EXCERPT TO READ:
The NHS has announced a new five-year strategy for healthcare in southwest London following the scrapping of the Better Services Better Value (BSBV) review.

A draft of the new programme, called South West London Collaborative Commissioning (SWLCC), was published this morning by Croydon, Kingston, Merton, Richmond, Sutton and Wandsworth Clinical Commissioning Groups (CCGs).

The strategy, which aims to limit the spiralling costs of healthcare while improving the quality of care, will be discussed for approval at public meetings held by each of the CCG's governing bodies over the next few weeks.

If approved, the details of its implementation will be debated by the CCGs with healthcare trusts and health and wellbeing boards, including the role of each local trust in delivering the strategy.

SWLCC replaces BSBV, a review aiming to reconfigure services across St Helier, Kingston, Croydon and St George's hospitals, which was scrapped in February.

Epsom Hospital, which had been part of the review since late 2012, left BSBV in November last year after the area's GPs, sitting on Surrey Downs CCG, voted to reject its proposals.     

Under BSBV's plans, both Epsom and St Helier hospitals would have lost their A&E, and maternity departments as well as their children's departments, which Croydon hospital would also have lost.

A SWLCC spokesman said the new strategy has been designed to meet a number of clinical and financial challenges facing the NHS nationally - including a rising demand for healthcare; a shortage of specialist staff; and a predicted shortfall of £210m in the six CCGs' budgets over the next five years. 

In addition to this shortfall, a spokesman said that Epsom and St Helier, Croydon, Kingston and St George's NHS trusts have to identify an additional £360m worth of savings over the same period.

The spokesman said that SWLCC aims to meet 100 per cent of the London Quality Standards by 2018-19 - standards setting out what good care should look like, developed by clinicians and patients.

WORK REQUIRED:
Answer these questions from the piece on the NHS strategy for southwest London:
1. Which six Clinical Commissioning Groups published the draft of the new strategy?
2. In what month was BSBV scrapped?
3. What budget shortfall is predicted for the six CCGs over the next five years?
The lines after this come from a different source.

MATERIAL SHOWN:
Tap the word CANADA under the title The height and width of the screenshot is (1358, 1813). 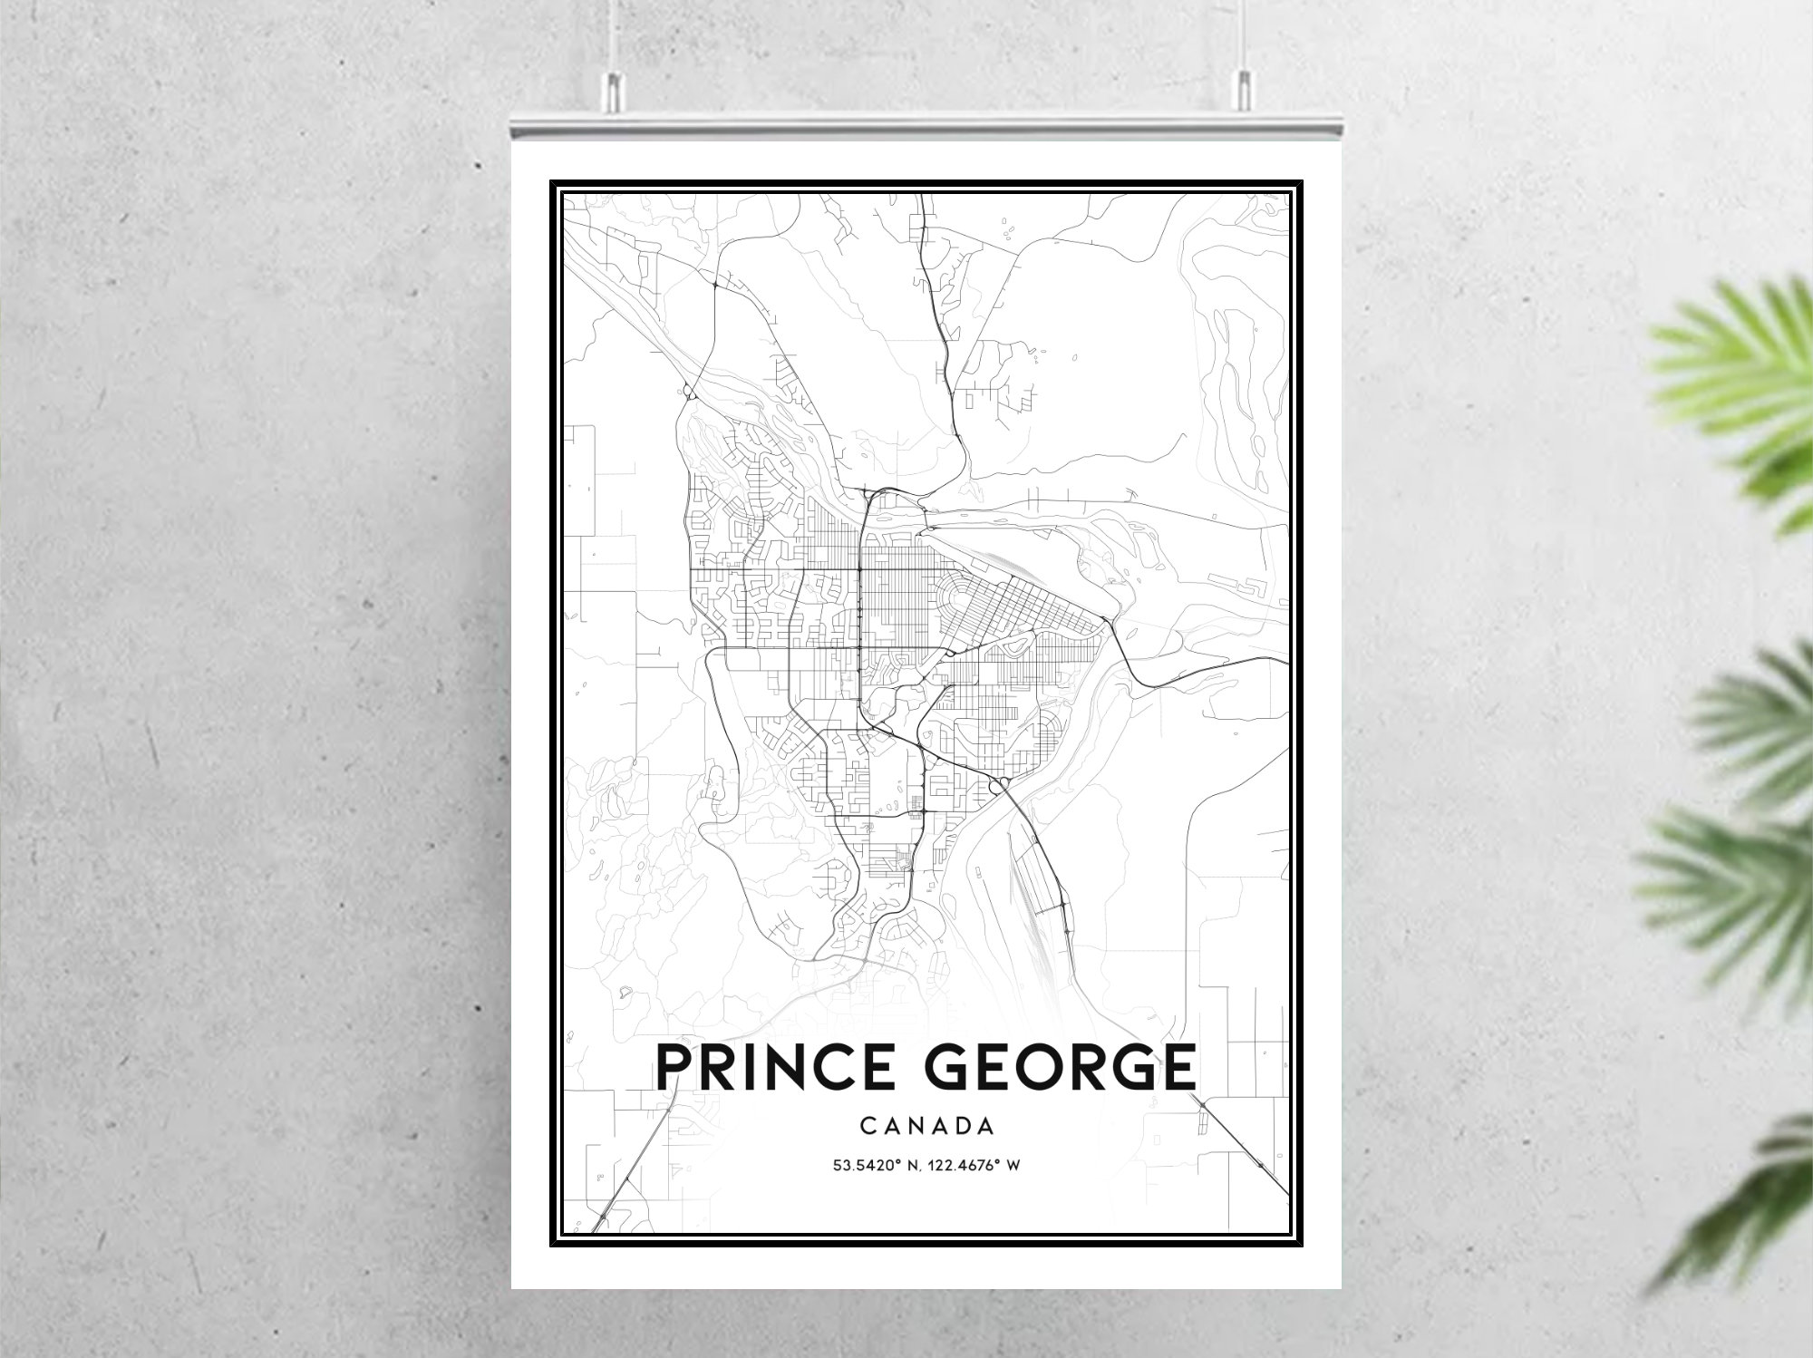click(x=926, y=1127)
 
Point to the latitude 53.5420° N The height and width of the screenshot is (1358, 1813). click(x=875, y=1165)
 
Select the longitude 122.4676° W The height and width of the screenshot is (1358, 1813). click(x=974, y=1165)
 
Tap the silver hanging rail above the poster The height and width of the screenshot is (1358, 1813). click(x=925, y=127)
==
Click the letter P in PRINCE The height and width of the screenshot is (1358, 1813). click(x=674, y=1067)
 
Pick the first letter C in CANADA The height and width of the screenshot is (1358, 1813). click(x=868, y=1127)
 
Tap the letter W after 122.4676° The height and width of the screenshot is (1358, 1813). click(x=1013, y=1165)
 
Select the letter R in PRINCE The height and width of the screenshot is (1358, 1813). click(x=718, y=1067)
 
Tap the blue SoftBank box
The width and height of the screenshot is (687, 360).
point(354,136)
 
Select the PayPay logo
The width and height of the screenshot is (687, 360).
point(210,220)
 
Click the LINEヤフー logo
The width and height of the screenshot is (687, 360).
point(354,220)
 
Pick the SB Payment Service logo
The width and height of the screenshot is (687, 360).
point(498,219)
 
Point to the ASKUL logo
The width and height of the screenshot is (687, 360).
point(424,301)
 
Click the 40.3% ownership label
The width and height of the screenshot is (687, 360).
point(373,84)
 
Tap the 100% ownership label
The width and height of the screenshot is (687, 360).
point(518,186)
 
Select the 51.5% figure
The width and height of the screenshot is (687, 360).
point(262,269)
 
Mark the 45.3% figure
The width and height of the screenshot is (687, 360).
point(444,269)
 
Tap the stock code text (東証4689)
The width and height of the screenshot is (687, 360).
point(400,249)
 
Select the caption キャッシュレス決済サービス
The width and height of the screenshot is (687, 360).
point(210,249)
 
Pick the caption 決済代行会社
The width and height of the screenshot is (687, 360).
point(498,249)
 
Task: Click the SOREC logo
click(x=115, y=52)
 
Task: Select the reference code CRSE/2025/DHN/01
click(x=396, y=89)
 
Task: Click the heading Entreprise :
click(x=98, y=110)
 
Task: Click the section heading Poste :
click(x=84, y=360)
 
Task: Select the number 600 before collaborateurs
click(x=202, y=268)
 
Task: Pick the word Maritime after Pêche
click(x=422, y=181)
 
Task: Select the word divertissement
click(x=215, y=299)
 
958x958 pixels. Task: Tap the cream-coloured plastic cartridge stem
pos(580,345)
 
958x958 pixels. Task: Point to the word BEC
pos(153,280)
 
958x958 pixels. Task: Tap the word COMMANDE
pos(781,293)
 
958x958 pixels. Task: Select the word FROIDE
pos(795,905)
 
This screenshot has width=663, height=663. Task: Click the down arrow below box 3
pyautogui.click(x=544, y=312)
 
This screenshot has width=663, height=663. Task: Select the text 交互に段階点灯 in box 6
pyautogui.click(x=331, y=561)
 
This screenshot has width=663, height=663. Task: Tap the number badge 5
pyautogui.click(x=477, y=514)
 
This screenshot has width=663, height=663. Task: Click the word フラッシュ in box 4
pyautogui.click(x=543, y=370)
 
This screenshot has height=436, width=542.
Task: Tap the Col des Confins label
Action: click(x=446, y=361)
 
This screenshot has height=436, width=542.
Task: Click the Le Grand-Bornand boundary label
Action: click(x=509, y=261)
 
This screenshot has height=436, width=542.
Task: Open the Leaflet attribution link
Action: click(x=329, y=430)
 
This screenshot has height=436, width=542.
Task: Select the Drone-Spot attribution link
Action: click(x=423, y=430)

EXERCISE OUTPUT:
1. Croydon, Kingston, Merton, Richmond, Sutton and Wandsworth
2. February
3. £210m